The c:Crawly.Pipeline.run\3
callback receives the processed item, item
from the previous pipeline module as the first argument. The second argument, state
, is a map containing information such as spider which the item originated from (under the :spider_name
key), and may optionally store pipeline information. Finally, opts
is a keyword list containing any tuple-based options.
Passing Configuration Options To Your Pipeline
Tuple-based option declaration is supported, similar to how a GenServer
is declared in a supervision tree. This allows for pipeline reusability for different use cases.
For example, you can pass options in this way through your pipeline declaration:
pipelines: [
{MyCustomPipeline, my_option: "value"}
]
In your pipeline, you will then receive the options passed through the opts
argument.
defmodule MyCustomPipeline do
@impl Crawly.Pipeline
def run(item, state, opts) do
IO.inspect(opts) # shows keyword list of [ my_option: "value" ]
# Do something
end
end
Best Practices
The use of global configs is discouraged, hence one should pass options through a tuple-based pipeline declaration where possible.

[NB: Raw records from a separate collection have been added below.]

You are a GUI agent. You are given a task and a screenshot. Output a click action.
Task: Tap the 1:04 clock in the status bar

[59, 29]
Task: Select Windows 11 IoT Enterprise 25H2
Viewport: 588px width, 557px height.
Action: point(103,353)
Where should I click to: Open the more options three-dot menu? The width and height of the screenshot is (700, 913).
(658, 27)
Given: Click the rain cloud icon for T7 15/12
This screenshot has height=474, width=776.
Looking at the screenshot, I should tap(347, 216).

When storing information in the state
map, ensure that the state is namespaced with the pipeline name, so as to avoid key clashing. For example, to store state from MyEctoPipeline
, store the state on the key :my_ecto_pipeline_my_state
.
Custom Request Middlewares
Request Middleware Example - Add a Proxy
Following the documentation for proxy options of a request in HTTPoison
, we can do the following:
defmodule MyApp.MyProxyMiddleware do
@impl Crawly.Pipeline
def run(request, state, opts \\ []) do
# Set default proxy and proxy_auth to nil
opts = Enum.into(opts, %{proxy: nil, proxy_auth: nil})
case opts.proxy do
nil ->
# do nothing
{request, state}
value ->
old_options = request.options
new_options = [proxy: opts.proxy, proxy_auth: opts.proxy_auth]
new_request = Map.put(request, :options, old_optoins ++ new_options)
{new_request, state}
end
end
end
Custom Item Pipelines
Item pipelines receive the parsed item (from the Spider) and performs post-processing on the item.
Storing Parsed Items
You can use custom item pipelines to save the item to custom storages.
Example - Ecto Storage Pipeline
In this example, we insert the scraped item into a table with Ecto. This example does not directly call MyRepo.insert
, but delegates it to an application context function.
defmodule MyApp.MyEctoPipeline do
@impl Crawly.Pipeline
def run(item, state, _opts \\ []) do
case MyApp.insert_with_ecto(item) do
{:ok, _} ->
# insert successful, carry on with pipeline
{item, state}
{:error, _} ->
# insert not successful, drop from pipeline
{false, state}
end
end
end
Multiple Different Types of Parsed Items
If you need to selectively post-process different types of scraped items, you can utilize pattern-matching at the item pipeline level.
There are two general methods of doing so:
- Struct-based pattern matching
defmodule MyApp.MyCustomPipeline do
@impl Crawly.Pipeline
def run(%MyItem{} = item, state, _opts \\ []) do
# do something
end
# do nothing if it does not match
def run(item, state, _opts), do: {item, state}
end
- Key-based pattern matching
defmodule MyApp.MyCustomPipeline do
@impl Crawly.Pipeline
def run(%{my_item: my_item} = item, state, _opts \\ []) do
# do something
end
# do nothing if it does not match
def run(item, state, _opts), do: {item, state}
end
Use struct-based pattern matching when:
- you want to utilize existing Ecto schemas
- you have pre-defined structs that you want to conform to
Use key-based pattern matching when:
- you want to process two or more related and inter-dependent items together
- you want to bulk process multiple items for efficiency reasons. For example, processing the weather data for 365 days in one pass.
Caveats
When using the nested-key pattern matching method, the spider's Crawly.Spider.parse_item/1
callback will need to return items with a single key (or a map with multiple keys, if doing related processing).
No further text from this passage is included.